The last time the U.S. economy registered such a prolonged stretch of impressive job creation, Facebook didn’t exist and Beyoncé was still a member of Destiny’s Child.

For all of 2015, the nation added 2.65 million jobs, capping a two-year, back-to-back gain that was the best since the late 1990s, the government reported Friday.

“I think this really is illustrative of the fact that economic momentum in the United States is still awfully strong,” said Carl Tannenbaum, chief economist at Northern Trust. “In spite of the craziness we’ve seen from Asian markets this week, the fundamentals here at home are still solid.”

The year ended with a particularly strong sprint. In December, employers hired an additional 295,000 people, the Labor Department said, and October and November were revised up by a total of 50,000, pushing the average for the last three months to 284,000.

Meanwhile, at 5 percent, the jobless rate, which was unchanged from the previous month, has fallen by more than half since exceeding the 10 percent mark in October 2009.

Looking ahead, the biggest question is whether overall growth will remain strong enough to keep hiring advancing, or whether turmoil in China and elsewhere around the globe will weigh down the U.S. economy.
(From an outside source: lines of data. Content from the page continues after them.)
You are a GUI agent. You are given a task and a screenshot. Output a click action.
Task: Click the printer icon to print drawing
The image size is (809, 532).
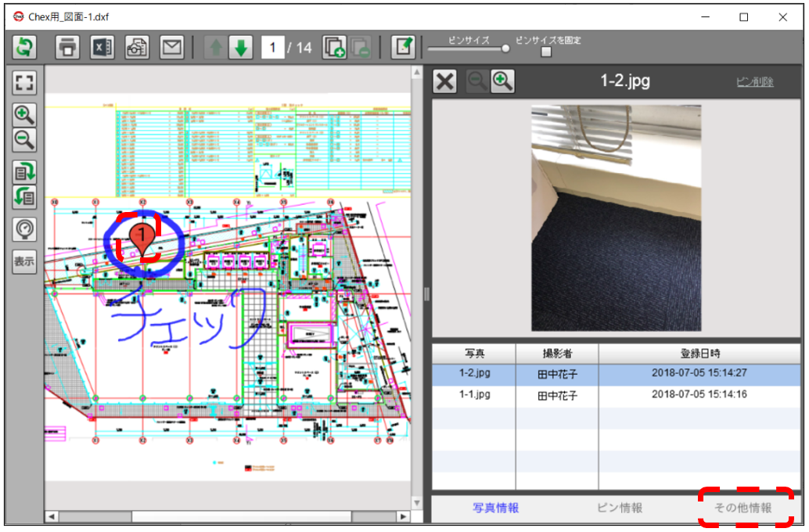coord(68,47)
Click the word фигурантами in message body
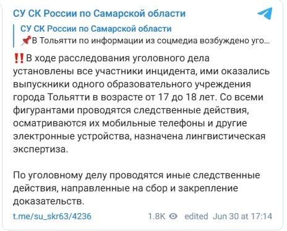This screenshot has width=287, height=231. pyautogui.click(x=43, y=110)
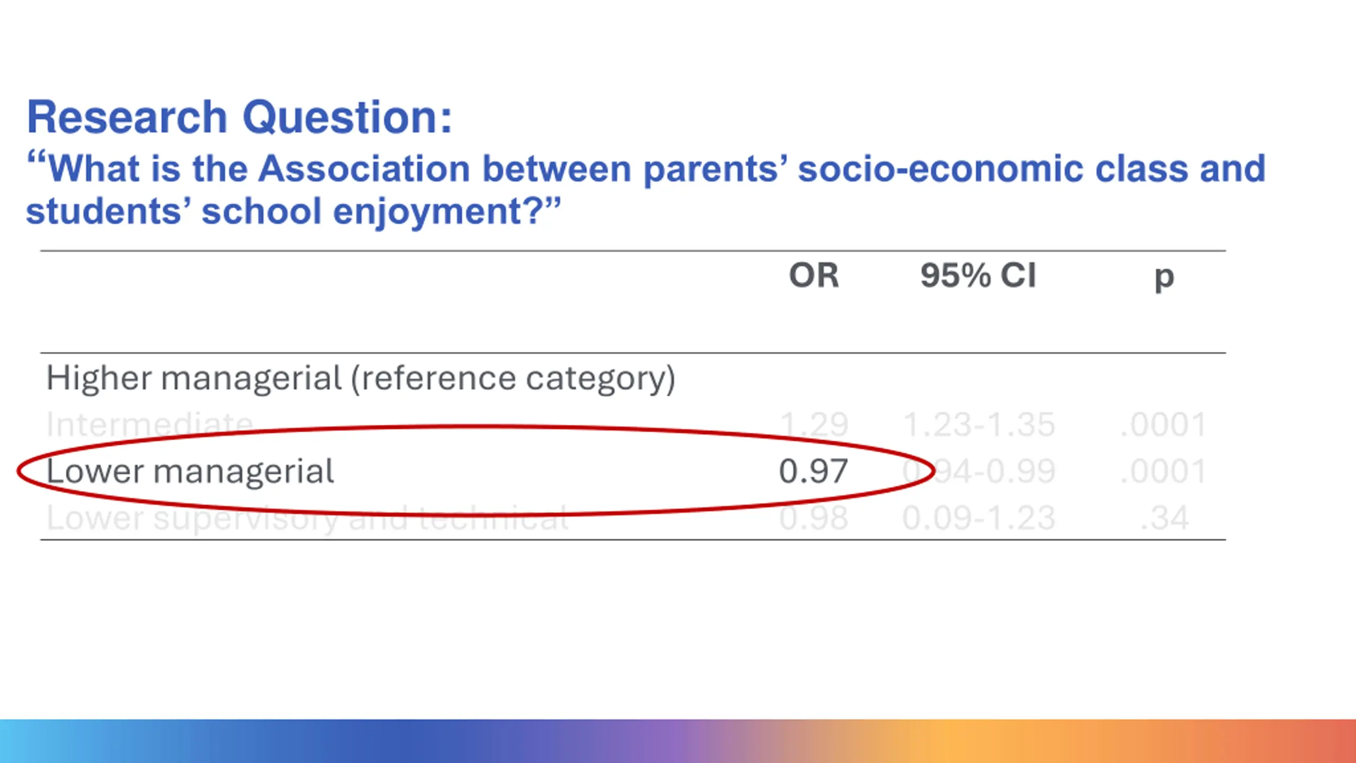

Democrats, who are fighting to retain the White House and retake the Senate, would seem best poised to take advantage of the positive economic news. Republican presidential candidates have attacked President Barack Obama and his party’s economic policies, but such criticisms have been muted lately and could lose their sting if the employment picture keeps improving.

Still, many voters continue to express widespread dissatisfaction with their own prospects as well as those of the larger economy. Indeed, the main shadow darkening the latest monthly jobs report was further evidence that wage growth for the typical worker remains sluggish. Average hourly earnings fell slightly in December, leaving the overall yearly gain at a meager 2.5 percent.

“If we take the rise of the outsider as a dominant theme in American politics now, clearly part of that is the general feeling that the recovery has been much slower than it should be, particularly for less educated workers and individuals with lower incomes,” Peter Ireland, an economist at Boston College.

The Obama administration was eager to point to news that the economy is finally gaining significant traction. Josh Earnest, the White House press secretary, began Friday’s daily briefing in Washington by noting that over the past two years, job creation had been the strongest since the last years of the Clinton administration and that the decline in the unemployment rate had been the fastest in 30 years.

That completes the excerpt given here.